L’histoire pourrait paraître anecdotique mais elle prouve que la clémence n’existe plus ! Le travail illégal a son plan trien­nal 2013-2015, la Délégation nationale à la lutte contre la fraude (DNLF) et les comités opérationnels départementaux anti­fraude (Codaf) ont remplacé la Délégation interministérielle à la lutte contre le travail illégal (Dilti). Pas moins de 11 organismes interviennent sur le sujet ! Un mille-feuille administratif qui en vérité fonctionne plutôt bien. Plus d’une enquête pénale sur quatre résulte d’opérations conjointes de différents services (gendarmerie, police, DGT, Urssaf...).

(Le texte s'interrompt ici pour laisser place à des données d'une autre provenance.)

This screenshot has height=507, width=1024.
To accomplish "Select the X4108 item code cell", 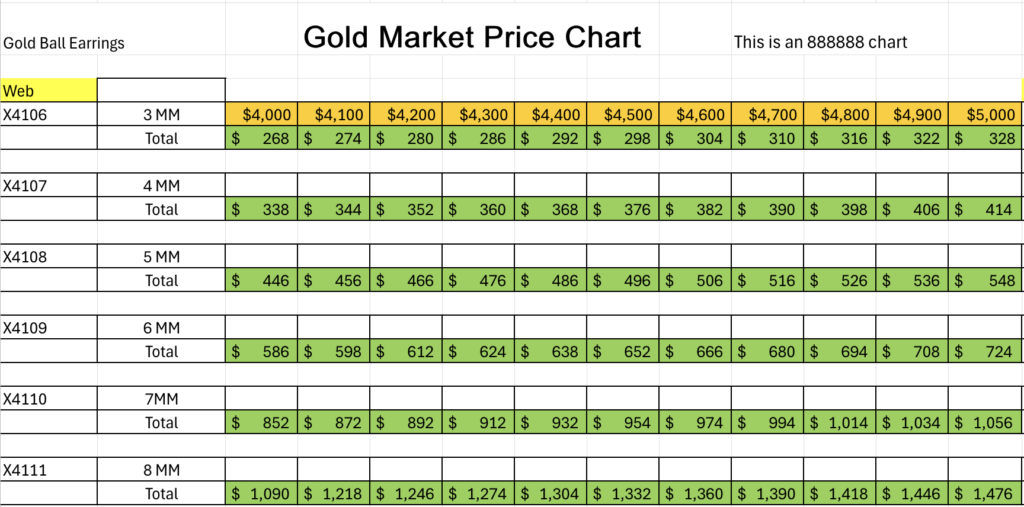I will [49, 257].
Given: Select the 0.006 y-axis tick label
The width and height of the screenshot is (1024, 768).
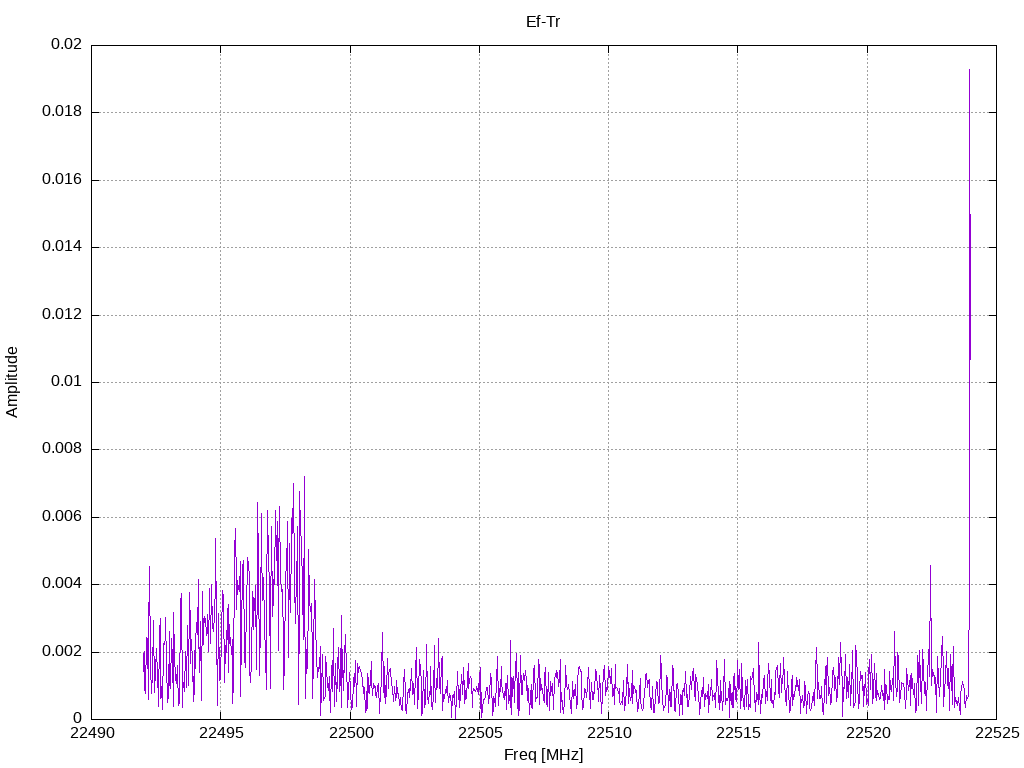Looking at the screenshot, I should click(61, 517).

En 2013, les redressements de l’Urssaf s’élevaient à 290 millions (hors Unedic), soit cinq fois plus qu’en 2004 ! « Tous les ans, nous contrôlons près de 12 % des entreprises employant du personnel et, tous les trois ans, 50 % des cotisations déclarées par les employeurs », précise Jean-Marie Guerra, directeur de la réglementation, du recouvrement et du service de l’Acoss. Répartis au sein de 22 Urssaf, 1 500 cow-boys traquent les contrevenants. Datamining, textmining et modélisation économétrique sont leurs armes fatales. Élaborés par des statisticiens et des docteurs en mathématiques, des logiciels permettent de classer les entreprises par niveaux de risque en fonction de caractéristiques susceptibles de constituer une fraude (retards de paiement, nombre de redressements, secteur…). Celles qui explosent les scores ont droit à leur petite descente… « Ce qui fait la performance du contrôle, c’est le produit de la qualité du ciblage et des investigations conduites sur le terrain », note Jean-Marie Guerra. Mais une fois pincés, les tricheurs se débrouillent pour ne rien régler. La plupart mettent la clé sous la porte et disparaissent du jour au lendemain. À peine 20 % des sommes redressées par les agents de l’Urssaf sont ef­fectivement recouvrées. Dommage pour la Sécurité sociale !


Auteur : Emmanuelle Souffi

 

7 % des entreprises auraient déjà recouru au travail dissimulé.
20 milliards d’euros sont détournés par an.
10,8 % C’est le poids de l’économie souterraine dans le PIB français.
28 %des entreprises épinglées appartiennent au secteur du BTP.
Sources : Cese, Assemblée nationale.